** BEGIN **

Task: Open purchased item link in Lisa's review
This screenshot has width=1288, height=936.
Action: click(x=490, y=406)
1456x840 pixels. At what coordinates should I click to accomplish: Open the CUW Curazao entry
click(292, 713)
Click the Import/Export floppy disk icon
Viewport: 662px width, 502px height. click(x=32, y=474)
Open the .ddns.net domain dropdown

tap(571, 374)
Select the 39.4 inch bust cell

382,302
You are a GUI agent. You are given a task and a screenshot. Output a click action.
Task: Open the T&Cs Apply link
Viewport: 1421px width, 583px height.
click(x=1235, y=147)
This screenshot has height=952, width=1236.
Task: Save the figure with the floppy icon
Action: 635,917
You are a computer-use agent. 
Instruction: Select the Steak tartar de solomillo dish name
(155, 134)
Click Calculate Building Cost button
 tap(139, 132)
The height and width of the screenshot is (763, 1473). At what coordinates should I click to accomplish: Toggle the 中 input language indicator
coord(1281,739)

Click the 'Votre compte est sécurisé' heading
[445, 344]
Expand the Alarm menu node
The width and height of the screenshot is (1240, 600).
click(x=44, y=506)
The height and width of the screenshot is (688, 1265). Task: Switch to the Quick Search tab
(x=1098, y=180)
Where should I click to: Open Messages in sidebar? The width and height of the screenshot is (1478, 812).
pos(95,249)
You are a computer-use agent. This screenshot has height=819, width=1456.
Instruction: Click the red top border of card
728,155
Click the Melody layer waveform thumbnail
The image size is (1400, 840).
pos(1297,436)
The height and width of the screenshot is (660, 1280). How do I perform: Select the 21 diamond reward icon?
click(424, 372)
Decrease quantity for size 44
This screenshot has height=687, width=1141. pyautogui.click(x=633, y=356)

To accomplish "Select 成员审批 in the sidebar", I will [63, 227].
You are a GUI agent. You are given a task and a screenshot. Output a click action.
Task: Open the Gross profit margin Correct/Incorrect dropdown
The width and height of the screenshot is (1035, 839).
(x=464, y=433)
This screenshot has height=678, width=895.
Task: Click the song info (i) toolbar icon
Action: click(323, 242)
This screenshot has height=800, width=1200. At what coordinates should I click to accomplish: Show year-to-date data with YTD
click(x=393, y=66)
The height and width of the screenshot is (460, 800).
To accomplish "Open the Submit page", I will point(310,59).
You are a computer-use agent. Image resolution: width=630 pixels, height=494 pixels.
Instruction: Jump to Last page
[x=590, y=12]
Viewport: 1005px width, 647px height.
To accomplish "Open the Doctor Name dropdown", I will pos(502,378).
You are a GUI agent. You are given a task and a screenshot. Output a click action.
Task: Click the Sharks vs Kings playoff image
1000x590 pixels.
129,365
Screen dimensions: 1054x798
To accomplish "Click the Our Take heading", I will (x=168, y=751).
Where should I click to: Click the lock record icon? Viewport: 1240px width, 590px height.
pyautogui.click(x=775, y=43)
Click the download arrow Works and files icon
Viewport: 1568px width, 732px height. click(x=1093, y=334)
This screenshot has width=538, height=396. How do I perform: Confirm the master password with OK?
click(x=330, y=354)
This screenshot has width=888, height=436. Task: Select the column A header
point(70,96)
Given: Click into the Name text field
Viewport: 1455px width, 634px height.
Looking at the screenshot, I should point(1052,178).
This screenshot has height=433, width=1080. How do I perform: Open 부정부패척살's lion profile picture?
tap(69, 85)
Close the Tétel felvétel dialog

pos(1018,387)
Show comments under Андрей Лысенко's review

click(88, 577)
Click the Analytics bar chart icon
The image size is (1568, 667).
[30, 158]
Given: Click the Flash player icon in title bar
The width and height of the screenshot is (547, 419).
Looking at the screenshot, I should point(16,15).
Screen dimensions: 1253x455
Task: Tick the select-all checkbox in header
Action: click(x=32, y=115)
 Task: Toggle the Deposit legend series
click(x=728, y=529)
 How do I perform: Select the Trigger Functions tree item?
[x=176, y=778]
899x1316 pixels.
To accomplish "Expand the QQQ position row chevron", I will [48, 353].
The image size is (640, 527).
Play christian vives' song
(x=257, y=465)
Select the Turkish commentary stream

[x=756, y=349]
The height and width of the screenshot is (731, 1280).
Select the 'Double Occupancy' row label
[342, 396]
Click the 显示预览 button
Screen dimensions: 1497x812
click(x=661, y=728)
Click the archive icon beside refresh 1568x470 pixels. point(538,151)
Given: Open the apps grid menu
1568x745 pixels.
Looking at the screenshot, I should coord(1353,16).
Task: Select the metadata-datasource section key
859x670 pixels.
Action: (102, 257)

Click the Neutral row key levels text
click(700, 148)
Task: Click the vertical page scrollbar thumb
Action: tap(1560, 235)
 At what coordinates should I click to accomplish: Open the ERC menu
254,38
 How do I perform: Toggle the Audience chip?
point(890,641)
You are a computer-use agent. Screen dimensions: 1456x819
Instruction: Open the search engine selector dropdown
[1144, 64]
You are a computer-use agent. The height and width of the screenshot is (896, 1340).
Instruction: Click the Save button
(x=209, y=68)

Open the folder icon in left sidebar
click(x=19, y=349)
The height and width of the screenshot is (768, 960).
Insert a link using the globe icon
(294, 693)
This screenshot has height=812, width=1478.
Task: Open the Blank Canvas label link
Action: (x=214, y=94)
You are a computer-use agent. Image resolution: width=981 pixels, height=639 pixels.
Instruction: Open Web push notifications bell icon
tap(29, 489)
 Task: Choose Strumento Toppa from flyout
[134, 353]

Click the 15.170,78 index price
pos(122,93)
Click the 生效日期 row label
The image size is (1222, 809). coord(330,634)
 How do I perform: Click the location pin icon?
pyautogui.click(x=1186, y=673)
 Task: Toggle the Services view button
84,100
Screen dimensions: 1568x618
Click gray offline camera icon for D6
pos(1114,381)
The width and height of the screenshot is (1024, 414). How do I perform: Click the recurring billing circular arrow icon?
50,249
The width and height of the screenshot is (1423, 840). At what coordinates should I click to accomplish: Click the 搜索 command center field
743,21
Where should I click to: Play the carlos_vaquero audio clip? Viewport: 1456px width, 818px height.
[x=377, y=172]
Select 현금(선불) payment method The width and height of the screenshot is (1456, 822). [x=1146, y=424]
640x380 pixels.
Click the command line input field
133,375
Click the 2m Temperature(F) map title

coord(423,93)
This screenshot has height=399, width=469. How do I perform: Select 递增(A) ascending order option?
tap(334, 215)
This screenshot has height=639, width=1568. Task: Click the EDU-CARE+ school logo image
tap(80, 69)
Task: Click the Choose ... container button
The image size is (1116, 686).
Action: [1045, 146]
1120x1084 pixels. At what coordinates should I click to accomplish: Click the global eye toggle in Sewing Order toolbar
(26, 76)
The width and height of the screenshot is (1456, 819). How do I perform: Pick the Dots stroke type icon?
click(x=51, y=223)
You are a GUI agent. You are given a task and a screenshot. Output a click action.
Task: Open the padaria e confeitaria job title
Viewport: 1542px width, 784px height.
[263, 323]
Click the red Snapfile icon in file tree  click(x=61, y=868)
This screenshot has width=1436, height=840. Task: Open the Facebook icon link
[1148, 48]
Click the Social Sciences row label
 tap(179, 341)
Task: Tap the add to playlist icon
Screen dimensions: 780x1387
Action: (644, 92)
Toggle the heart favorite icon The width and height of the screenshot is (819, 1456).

** END **

Copy out, word for word, the part of the records that begins with the line containing "will [63, 227]." and ends with the line containing "Action: click(323, 242)", including both of those lines.

_Exercise response_
To accomplish "Select 成员审批 in the sidebar", I will [63, 227].
You are a GUI agent. You are given a task and a screenshot. Output a click action.
Task: Open the Gross profit margin Correct/Incorrect dropdown
The width and height of the screenshot is (1035, 839).
(x=464, y=433)
This screenshot has height=678, width=895.
Task: Click the song info (i) toolbar icon
Action: click(323, 242)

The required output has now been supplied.